Oil Rises Toward $76 on US Inventories, Dollar

Oil rose for a sixth straight session towards $76 a barrel on Thursday, touching its highest price in a year after U.S. industry data showed a modest fall in crude stockpiles. 

Further support for crude came as the Dow Jones industrial average rose above 10,000 points for the first time in a year on Wednesday, while the dollar slumped to a fresh 14-month low against a basket of currencies. 

Traders will look to weekly jobless claims and U.S. Energy Information Administration (EIA) inventory data later in the trading session for confirmation that fuel demand? in the world's largest economy is rising. 

U.S. light, sweet crude ($75.66) for November delivery rose, after climbing as high as $75.96 earlier in electronic trading, its highest since October 2008. 

London Brent crude ($74.35) was up. 

Crude, up 1.8 percent on the year, is now in positive territory on a year-on-year basis for the first time since Oct. 10, 2008. The six straight days of gains mark its longest winning streak since July. 

Slumping fuel demand in the United States and other developed countries has sent crude off record highs above $147 a barrel last year. 

Poor Fundamentals  

Analysts at JBC Energy in Vienna said in a note to clients: "there is currently no fundamental reason supporting a price rise and the path back to $100 per barrel will be a long and protracted one."  

"Poor oil fundamentals, including 6 million b/d of OPEC spare capacity, a massive middle distillates stock surplus and terrible refining margins will keep the upside potential in check," JBE Energy analysts wrote. 
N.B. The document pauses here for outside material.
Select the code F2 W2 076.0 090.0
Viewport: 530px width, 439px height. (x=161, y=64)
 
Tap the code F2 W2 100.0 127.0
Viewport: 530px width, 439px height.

U.S. crude stocks fell 172,000 barrels last week against expectations of a 700,000 barrel rise, according to data from the American Petroleum Institute (API) on Wednesday. 

Futures and Pre-Market  

The EIA is due to release its report at 4 pm London time. U.S. weekly jobless claims due at 1:30 pm will shed more light on the pace of economic recovery. 

A Reuter’s poll of economists forecast 525,000 new filings compared with 521,000 in the prior week.